§ The exercise
Collect every line below that contains the word "dimensions", and copy each one in full.

§ Data listing
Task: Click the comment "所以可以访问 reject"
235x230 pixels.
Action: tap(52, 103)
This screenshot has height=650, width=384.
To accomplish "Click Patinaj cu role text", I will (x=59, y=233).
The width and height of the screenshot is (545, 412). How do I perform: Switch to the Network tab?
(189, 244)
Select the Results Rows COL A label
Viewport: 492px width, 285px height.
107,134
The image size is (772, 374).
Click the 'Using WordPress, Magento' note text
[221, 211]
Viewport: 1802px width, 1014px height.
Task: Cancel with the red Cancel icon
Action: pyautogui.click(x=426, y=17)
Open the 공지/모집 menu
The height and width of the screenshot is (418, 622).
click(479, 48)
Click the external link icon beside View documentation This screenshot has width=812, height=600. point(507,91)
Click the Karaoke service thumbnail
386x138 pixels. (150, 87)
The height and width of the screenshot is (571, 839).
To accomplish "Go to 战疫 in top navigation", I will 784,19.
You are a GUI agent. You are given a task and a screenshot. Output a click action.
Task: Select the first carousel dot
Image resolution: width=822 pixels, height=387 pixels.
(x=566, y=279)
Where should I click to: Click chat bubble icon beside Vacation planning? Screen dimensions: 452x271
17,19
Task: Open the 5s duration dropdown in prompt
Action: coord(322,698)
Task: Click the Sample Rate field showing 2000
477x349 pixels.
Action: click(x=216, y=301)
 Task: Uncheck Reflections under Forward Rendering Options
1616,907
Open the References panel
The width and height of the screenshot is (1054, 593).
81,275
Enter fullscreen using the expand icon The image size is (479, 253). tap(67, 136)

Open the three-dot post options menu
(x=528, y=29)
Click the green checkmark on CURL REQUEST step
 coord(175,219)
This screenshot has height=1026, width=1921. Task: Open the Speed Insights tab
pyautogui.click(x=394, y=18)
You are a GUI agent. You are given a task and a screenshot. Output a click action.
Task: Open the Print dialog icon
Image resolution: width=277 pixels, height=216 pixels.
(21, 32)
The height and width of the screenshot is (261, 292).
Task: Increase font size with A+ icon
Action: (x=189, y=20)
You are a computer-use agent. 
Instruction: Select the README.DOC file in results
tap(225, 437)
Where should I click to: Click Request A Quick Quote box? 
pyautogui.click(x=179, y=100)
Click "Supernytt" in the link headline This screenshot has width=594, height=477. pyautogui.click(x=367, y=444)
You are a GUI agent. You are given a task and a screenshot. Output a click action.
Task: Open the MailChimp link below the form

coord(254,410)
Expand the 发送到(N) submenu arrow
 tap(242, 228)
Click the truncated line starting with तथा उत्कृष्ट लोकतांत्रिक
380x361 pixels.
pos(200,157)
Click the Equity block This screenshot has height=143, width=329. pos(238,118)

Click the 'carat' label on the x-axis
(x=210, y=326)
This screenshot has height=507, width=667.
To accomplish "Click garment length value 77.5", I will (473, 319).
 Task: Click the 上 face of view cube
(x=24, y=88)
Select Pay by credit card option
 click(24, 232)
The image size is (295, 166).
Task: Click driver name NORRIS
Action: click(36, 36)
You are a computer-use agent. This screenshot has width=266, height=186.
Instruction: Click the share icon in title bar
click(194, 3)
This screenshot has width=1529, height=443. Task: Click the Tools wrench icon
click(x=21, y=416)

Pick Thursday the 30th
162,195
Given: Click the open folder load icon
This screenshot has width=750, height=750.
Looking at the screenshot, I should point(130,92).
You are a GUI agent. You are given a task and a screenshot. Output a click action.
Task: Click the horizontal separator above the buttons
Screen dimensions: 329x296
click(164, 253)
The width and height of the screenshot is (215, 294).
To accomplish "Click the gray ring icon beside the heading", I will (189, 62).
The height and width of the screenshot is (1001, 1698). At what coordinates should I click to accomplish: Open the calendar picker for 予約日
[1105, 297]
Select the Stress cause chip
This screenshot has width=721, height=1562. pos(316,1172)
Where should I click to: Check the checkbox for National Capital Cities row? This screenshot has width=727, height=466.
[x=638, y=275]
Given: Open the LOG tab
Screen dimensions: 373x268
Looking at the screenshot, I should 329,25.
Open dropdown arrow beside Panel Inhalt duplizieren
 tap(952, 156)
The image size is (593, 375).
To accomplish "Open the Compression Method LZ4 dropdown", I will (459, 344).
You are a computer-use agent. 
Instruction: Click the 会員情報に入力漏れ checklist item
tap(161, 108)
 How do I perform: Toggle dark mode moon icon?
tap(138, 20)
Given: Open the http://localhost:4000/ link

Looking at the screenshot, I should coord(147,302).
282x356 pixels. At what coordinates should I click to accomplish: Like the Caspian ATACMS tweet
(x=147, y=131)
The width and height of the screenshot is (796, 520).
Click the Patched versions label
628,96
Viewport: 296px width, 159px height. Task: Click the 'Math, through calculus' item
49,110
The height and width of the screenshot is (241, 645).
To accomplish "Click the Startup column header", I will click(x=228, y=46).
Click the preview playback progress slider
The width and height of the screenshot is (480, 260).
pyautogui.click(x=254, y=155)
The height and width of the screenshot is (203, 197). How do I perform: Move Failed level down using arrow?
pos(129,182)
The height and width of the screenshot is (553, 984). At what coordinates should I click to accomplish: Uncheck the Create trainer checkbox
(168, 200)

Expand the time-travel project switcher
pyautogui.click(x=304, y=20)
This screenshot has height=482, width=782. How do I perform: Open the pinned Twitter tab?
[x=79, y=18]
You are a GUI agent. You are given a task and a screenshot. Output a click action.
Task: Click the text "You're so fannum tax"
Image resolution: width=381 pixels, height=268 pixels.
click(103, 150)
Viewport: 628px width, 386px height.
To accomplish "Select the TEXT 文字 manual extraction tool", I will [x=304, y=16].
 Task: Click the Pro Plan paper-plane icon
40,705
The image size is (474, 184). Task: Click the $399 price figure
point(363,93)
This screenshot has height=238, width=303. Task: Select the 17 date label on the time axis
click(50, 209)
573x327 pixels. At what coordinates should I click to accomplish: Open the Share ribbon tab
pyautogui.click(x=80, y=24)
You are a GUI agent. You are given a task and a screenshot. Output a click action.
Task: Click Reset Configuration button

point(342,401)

§ Written answer
Where should I click to: Click chat bubble icon beside Vacation planning? Screen dimensions: 452x271
Screen dimensions: 329x296
Screen dimensions: 373x268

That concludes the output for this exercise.